Paris, ce dimanche, 20 novembre, L’An de Grâce MMXI

Glose :

Clepsydre (n.f.) : du latin clepsydra, terme emprunté au grec ancien klepsydra / κλεψύδρα. Horloge qui indique la marche du temps par l’écoulement d’une certaine quantité d’eau.
Vigile (n.m.): personne qui surveille un lieu. Les vigiles Urbani, dans la Rome antique, sont les membres des forces de police et les pompiers.


Toccata ou toccate (n.f.) : de l'italien toccare, « toucher ». Pièce musicale pour instruments à clavier : orgue, clavecin, piano.

Passacaille (n.f.) : on emploie aussi le nom italien passacaglia. Genre musical pratiqué aux XVIIe et XVIIIe siècles. Initialement, la passacaille est une danse populaire espagnole qui remonte à la Renaissance.



4.

La haute nuit
Et ce vertigineux Office des ténèbres
De Palestrina.
L’âme peut-elle exalter
Avec un plus déchirant entrain
Dieu !

Frêles flambeaux des astres
Dans les profondeurs de l’air !
L’hésitante lumière des veilleuses
Déverse sa suave beauté
Sur la face tranquille du temps empli de chants !
Vie qui s’ouvre sur d’autres vies
Constamment, irrésistiblement,
Spontanément
Et cela à l’infini.

Dehors, les hymnes ferventes des arbres
Montent vers les cimes des montagnes,
Se répandent sur l’eau fiévreuse des fleuves
Sous les voluptueux baisers de la dense,
De l’intransigeante l’obscurité.

Les feuilles des deux chênes du jardin
Assistent, tantôt impassibles, tantôt inspirées,
À la cérémonie nocturne de la grâce !

Palestrina des cigales et des roses
Face de l’assourdissante vanité
Du silence et des ombres !

Et plus rien n’existe alentours
Que ce fleuve continu d’âmes et de songes
Soumis au divin théorème
De l’impériale liberté de la Foi !

Athanase Vantchev de Thracy

Paris, ce 21 novembre, Anno Christi MMXI

Glose :
Office des Ténèbres est le nom donné aux matines et aux laudes des trois derniers jours de la Semaine Sainte (jeudi, vendredi, samedi). L'office porte le nom de ténèbres puisqu'il est chanté normalement très tôt le matin dans l'obscurité plus ou moins complète.
Giovanni Pierluigi da Palestrina (1525/6 – 1594) : compositeur, organiste, maître de chapelle italien. Palestrina est le nom de sa ville natale, près de Rome, qu’il prendra comme patronyme. Il a passé la plus grande partie de sa vie à Rome. Palestrina fit ses études avec Robin Mallapert et Firmin Lebel.
En 1544-1551, Palestrina a été organiste de l'église principale de sa ville natale, et dans sa dernière année, il devint maestro di cappella à l'église basilique Sainte-Marie-Majeure à Rome.



5.

Aussitôt que le jour déploie le tissu soyeux de l’eau
La chair délicate de l’air s’illumine.

La féline élégance du ruisseau
Coule à travers les poèmes de Tranströmer.

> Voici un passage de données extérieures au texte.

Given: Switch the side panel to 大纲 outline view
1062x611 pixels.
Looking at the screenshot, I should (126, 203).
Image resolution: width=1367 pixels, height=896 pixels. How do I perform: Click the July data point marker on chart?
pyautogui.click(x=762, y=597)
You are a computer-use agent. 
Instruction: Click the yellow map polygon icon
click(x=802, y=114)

Les sapins sauvages, la rhétorique des neiges,
Les congères altières et les sévices de la grammaire
Des vents scandinaves !

Le sommeil hivernal des herbes généreuses
Et les veilles assidues d’une âme
Qui ne veut qu’aimer !

Tomas Tranströmer,
Savez-vous que, plus enivrants que nos poésies,
Sont les trois cents cépages grecs
Et l’Oremus de l’Espagnol
Pablo Alvarez ?

Thomas des forêts vierges,
Il n’y a pas d’autres réalités
Que celles qui font frémir de joie
Nos mains.
Tout est là :
La pluralité ordonnée des mondes,
Les principes structurés des choses et des êtres.

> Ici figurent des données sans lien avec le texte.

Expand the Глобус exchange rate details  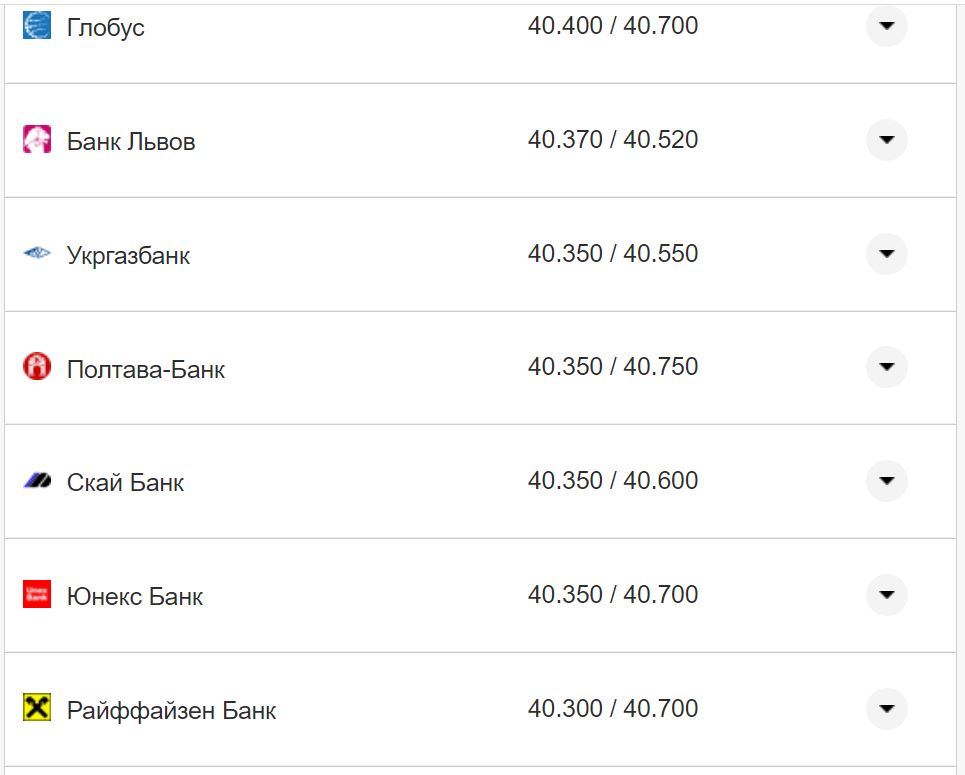[x=886, y=26]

Ne sommes-nous pas, Ami poète,
Les diadoques des dieux ?

Athanase Vantchev de Thracy

Paris, ce mercredi 23 novembre, Anno Christi MMXI

Glose :

Tomas Tranströmer (né en 1931) : poète contemporain suédois, le plus renommé et le plus traduit. Il a publié une quinzaine de recueils. Tranströmer a reçu de nombreux prix, dont le Prix Nobel en 2011. Il était ami du grand poète américain Robert Bly.

Oremus : vin appartenant au groupe Vega Sicilia. Vega Sicilia est un vin mythique en Espagne et dans le monde, et pour cause : cette vieille propriété datant de 1864 produit plusieurs vins de grande qualité dont le fameux « Unico », aux élevages extrêmement longs (jusqu’à 8 ans avant la mise en bouteille), qui ravit les plus fins palais.

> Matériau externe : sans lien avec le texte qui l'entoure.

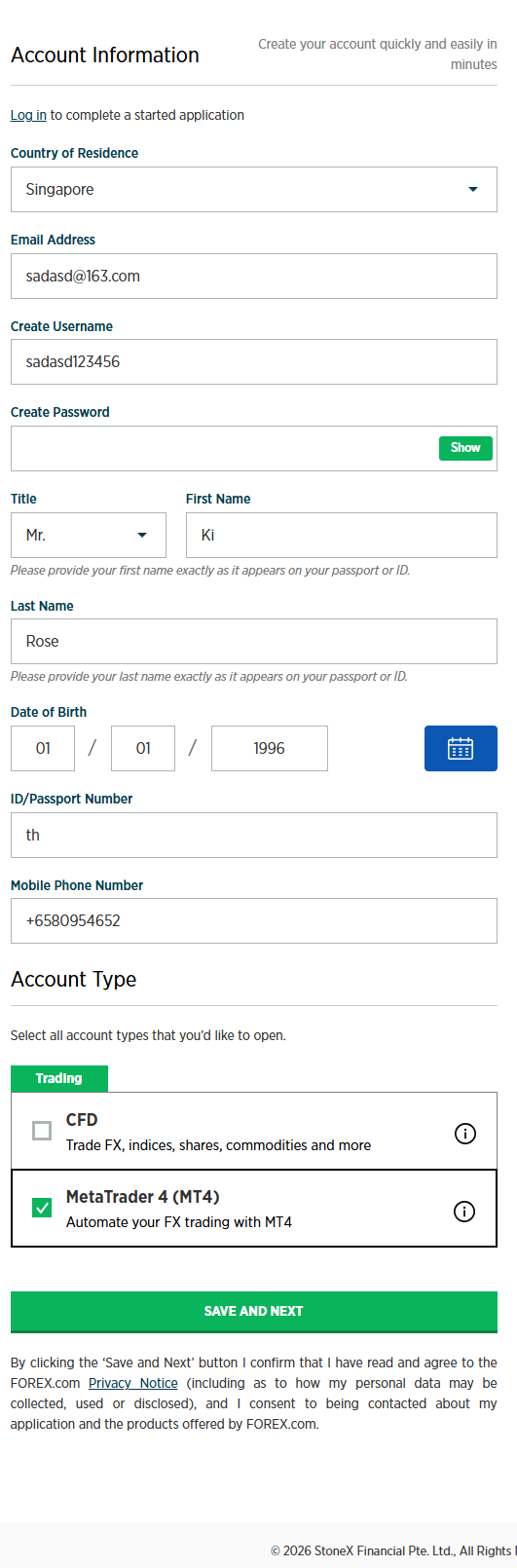Image resolution: width=517 pixels, height=1568 pixels.
Task: View MetaTrader 4 info icon details
Action: point(465,1212)
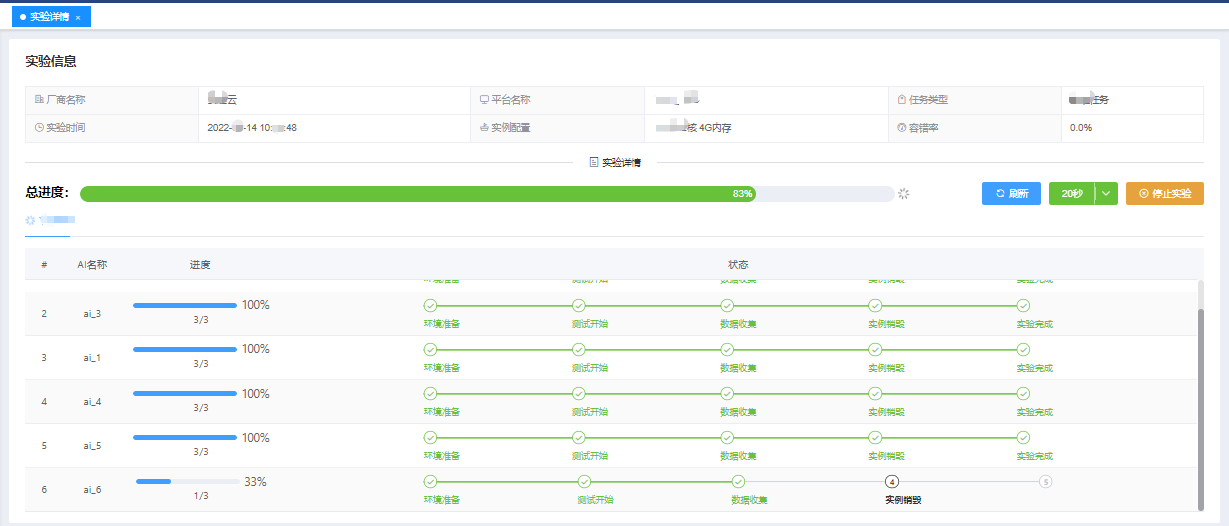Click the 83% total progress bar

[x=486, y=194]
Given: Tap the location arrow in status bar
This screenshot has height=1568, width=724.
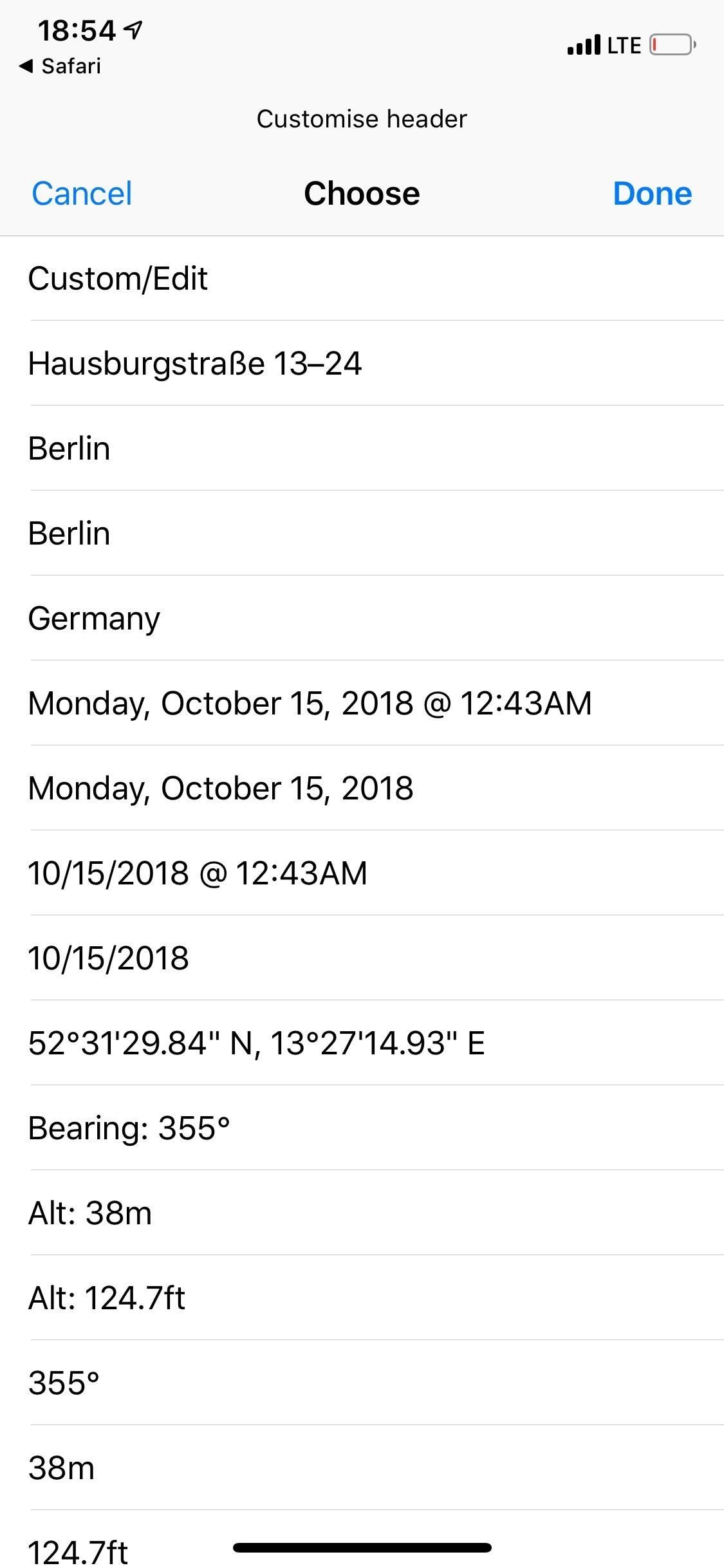Looking at the screenshot, I should [133, 30].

Fondé par Eloy Lecanda en 1864, la propriété achète ses premiers plants à Bordeaux. Elle produira la première cuvée de Vega Sicilia Valbuena et de Vega Sicilia Unico en 1914 ou 1915, sous l’impulsion de Txomin Garramiola.

Une autre étape pour la propriété a été la création, en 1993, d’un domaine en Hongrie (Tokaj Oremus qui produit les meilleurs tokajs au monde.

Diadoque (n.m.) : du grec ancien diadokhos, « successeur ». Titre porté par le prince héritier de Grèce.